POJ3614 [USACO07NOV]防晒霜Sunscreen

Sunscreen

Time Limit: 1000MS		Memory Limit: 65536K
Total Submissions: 9333		Accepted: 3264

Description

To avoid unsightly burns while tanning, each of the C (1 ≤ C ≤ 2500) cows must cover her hide with sunscreen when they're at the beach. Cow i has a minimum and maximum SPF rating (1 ≤ minSPF_i ≤ 1,000; minSPF_i ≤ maxSPF_i ≤ 1,000) that will work. If the SPF rating is too low, the cow suffers sunburn; if the SPF rating is too high, the cow doesn't tan at all........

The cows have a picnic basket with L (1 ≤ L ≤ 2500) bottles of sunscreen lotion, each bottle i with an SPF rating SPF_i (1 ≤ SPF_i ≤ 1,000). Lotion bottle i can cover cover_i cows with lotion. A cow may lotion from only one bottle.

What is the maximum number of cows that can protect themselves while tanning given the available lotions?

给定信息 —
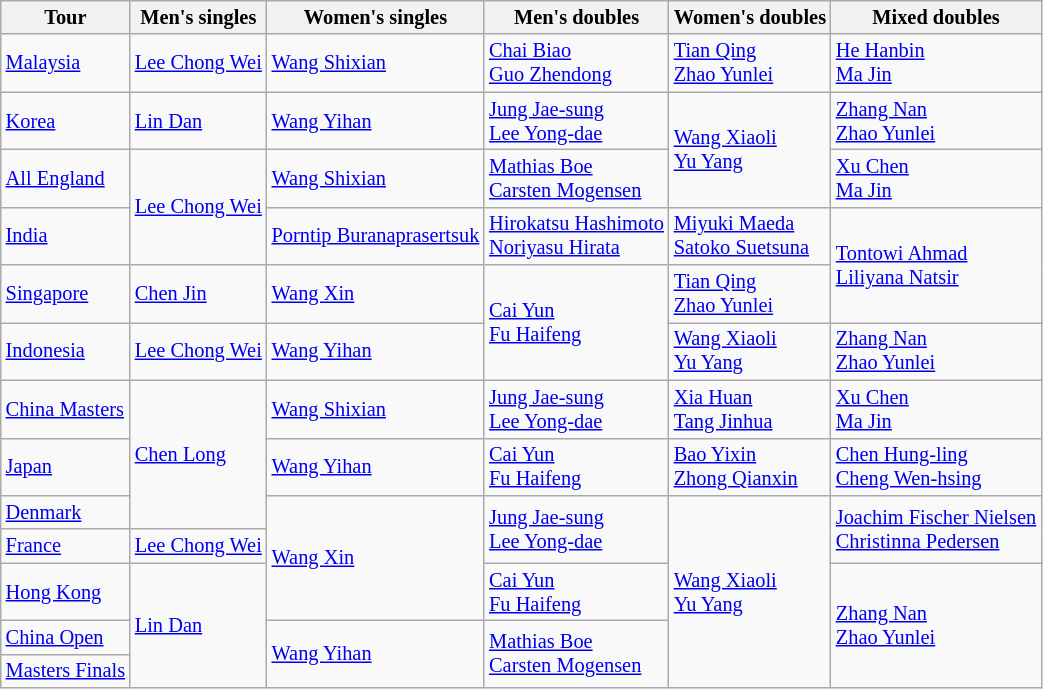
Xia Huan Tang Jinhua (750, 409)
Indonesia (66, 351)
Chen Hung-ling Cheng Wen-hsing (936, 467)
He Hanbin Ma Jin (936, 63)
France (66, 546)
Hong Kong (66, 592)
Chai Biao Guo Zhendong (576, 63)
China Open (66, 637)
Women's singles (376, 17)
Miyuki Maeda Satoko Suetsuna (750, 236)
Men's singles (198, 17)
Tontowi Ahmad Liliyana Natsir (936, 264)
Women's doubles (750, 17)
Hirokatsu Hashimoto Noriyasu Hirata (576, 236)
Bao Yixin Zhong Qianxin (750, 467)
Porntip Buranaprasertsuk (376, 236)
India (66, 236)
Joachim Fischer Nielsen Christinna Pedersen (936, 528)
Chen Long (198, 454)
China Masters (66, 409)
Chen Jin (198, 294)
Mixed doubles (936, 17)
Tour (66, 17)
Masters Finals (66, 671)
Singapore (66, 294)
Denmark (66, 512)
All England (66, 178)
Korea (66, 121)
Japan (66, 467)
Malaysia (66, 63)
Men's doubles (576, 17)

==

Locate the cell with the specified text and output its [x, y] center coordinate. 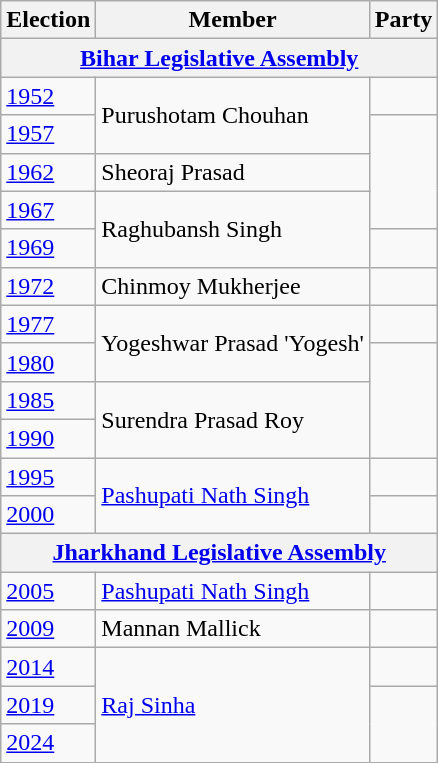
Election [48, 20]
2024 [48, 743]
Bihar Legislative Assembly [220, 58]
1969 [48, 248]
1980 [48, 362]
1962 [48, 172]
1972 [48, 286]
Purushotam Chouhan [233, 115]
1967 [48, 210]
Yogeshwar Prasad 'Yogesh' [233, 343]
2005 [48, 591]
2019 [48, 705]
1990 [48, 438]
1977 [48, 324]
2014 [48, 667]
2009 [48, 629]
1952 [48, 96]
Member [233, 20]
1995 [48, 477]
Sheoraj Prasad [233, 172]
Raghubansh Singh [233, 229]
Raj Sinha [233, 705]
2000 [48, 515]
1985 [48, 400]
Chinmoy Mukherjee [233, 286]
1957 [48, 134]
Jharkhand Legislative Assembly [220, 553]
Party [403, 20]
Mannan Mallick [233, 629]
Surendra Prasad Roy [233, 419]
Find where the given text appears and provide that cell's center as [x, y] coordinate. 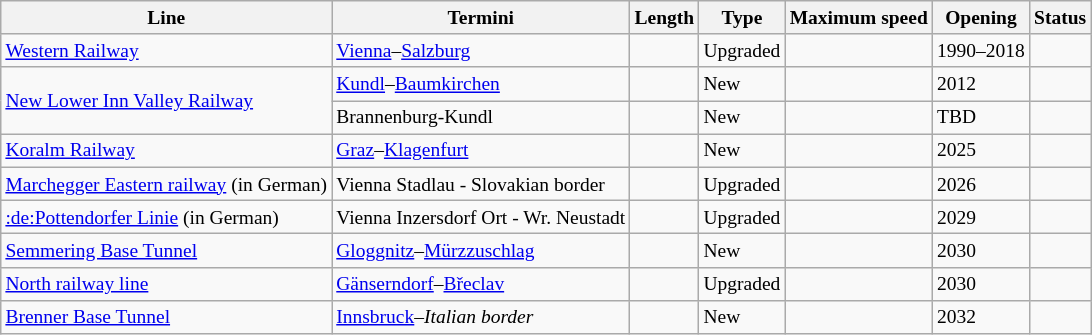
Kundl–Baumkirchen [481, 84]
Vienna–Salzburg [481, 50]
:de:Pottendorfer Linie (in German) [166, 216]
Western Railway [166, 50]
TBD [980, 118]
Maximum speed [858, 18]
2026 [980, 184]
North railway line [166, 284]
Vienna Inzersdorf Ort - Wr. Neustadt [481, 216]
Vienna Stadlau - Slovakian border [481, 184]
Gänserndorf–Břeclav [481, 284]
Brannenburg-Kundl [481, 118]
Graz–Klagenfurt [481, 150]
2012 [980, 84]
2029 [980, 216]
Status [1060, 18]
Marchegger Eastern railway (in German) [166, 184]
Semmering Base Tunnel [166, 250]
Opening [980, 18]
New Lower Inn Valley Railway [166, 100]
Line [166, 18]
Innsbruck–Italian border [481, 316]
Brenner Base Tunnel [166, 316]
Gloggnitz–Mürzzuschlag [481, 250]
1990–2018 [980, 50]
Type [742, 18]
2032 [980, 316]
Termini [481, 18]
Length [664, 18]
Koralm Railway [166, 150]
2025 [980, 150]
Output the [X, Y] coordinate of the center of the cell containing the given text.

--

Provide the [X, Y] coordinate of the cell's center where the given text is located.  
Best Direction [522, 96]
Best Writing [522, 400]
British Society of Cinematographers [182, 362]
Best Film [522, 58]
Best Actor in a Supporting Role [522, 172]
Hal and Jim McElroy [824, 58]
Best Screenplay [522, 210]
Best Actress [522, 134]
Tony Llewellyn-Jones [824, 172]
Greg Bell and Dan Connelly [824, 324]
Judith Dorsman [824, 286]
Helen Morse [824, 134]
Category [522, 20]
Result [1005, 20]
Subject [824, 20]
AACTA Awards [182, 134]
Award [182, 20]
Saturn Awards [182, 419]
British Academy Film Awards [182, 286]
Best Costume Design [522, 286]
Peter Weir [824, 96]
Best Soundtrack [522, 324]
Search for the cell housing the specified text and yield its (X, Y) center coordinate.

任务目标 1 —
请把防晒霜题目中以“The cows have a picnic basket”开头的段落改写成中文要点列表，保留主要事实。
任务目标 2 —
接续防晒霜题目的描述，从其最后一句之后往下写。

作答内容 1 —
- 奶牛们的野餐篮里有 L 瓶防晒霜，1 ≤ L ≤ 2500。
- 第 i 瓶防晒霜的 SPF 值为 SPF_i，1 ≤ SPF_i ≤ 1,000。
- 第 i 瓶防晒霜可供 cover_i 头奶牛涂抹。
- 每头奶牛只能使用其中一瓶。

作答内容 2 —
Input

* Line 1: Two space-separated integers: C and L
* Lines 2..C+1: Line i describes cow i's lotion requires with two integers: minSPF_i and maxSPF_i
* Lines C+2..C+L+1: Line i+C+1 describes a sunscreen lotion bottle i with space-separated integers: SPF_i and cover_i

Output

A single line with an integer that is the maximum number of cows that can be protected while tanning

Sample Input

3 2
3 10
2 5
1 5
6 2
4 1

Sample Output

2

Source

USACO 2007 November Gold

 

【题解】

把min从大到小排序，然后对于每个区间，放最大的SPF。分情况讨论两个区间的先后位置可得证，证明显然。

还可用二分图最大匹配做。

 

#include <iostream>
#include <cstdio>
#include <cstdlib>
#include <string>
#include <algorithm>

const int INF = 0x7fffffff;
const int MAXN = 2500 + 10; 

inline void read(int &x)
{
    x = 0;char ch = getchar(),c = ch;
    while(ch < '0' || ch > '9')c = ch, ch = getchar();
    while(ch <= '9' && ch >= '0')x = x * 10 + ch - '0', ch = getchar();
    if(c == '-')x = -x;
}

int l[MAXN], r[MAXN], cnt[MAXN], point[MAXN], num[MAXN], cntt[MAXN], C, L, ans;

bool cmp(int a, int b)
{
    return l[a] > l[b];
}

bool cmpp(int a, int b)
{
    return point[a] > point[b];
}

int main()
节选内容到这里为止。